HYDRO 2016 Paper 4A1

Comparison and characteristics of oceanographic in situ measurements and simulations above submerged sand waves in a tidal inlet

Ingo Hennings, Dagmar Herbers


Ocean colour and its transparency are related to turbidity caused by substances in water like organic and inorganic material. One of the essential climate variables (ECV) is ocean colour. However, this implies the correct interpretation of observed water quality parameters.
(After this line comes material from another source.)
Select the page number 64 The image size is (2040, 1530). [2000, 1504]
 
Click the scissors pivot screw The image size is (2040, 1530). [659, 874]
Acoustic Doppler Current Profiler (ADCP) data of the three-dimensional current-field, echo intensity, modulation of suspended sediment concentration (SSC), and related water levels and wind velocities have been analysed as a function of water depth above submerged asymmetric compound sand waves during a tidal cycle in the Lister Tief of the German Bight in the North Sea. Signatures of vertical current component, echo intensities and calculated SSC modulations in the water column depend strongly on wind and current velocity. Bursts of vertical current component and echo intensity are triggered by sand waves itself as well as by superimposed megaripples due to current wave interaction at high current ≥ 1.0 m s-1 and wind speeds ≥ 10.0 m s-1, preferably of opposite directions, measured at high spatial resolution. The magnitude of currents and SSC modulations during ebb and flood tidal current phases are only weakly time dependent, whereas the local magnitudes of these parameters are variable in space above the sand waves. Intense ejections caused by tidal current velocity transport higher SSC near the bottom boundary layer at the sand waves superimposed by megaripples towards the free water surface. Such typical upwelling mechanism above sand waves creates distinct SSC signatures of remote sensing data visible in air- and space-borne optical imagery. Hydrodynamic parameters such as dynamic buoyancy density, total energy density and action density due to semi-diurnal M2 tide motion which are associated with sand waves are investigated and analysed. Results and characteristics of simulated hydrodynamic parameters in coastal waters above sand waves are presented. It is shown that ADCP measurements are to be consistent with simulations based on the applied theory.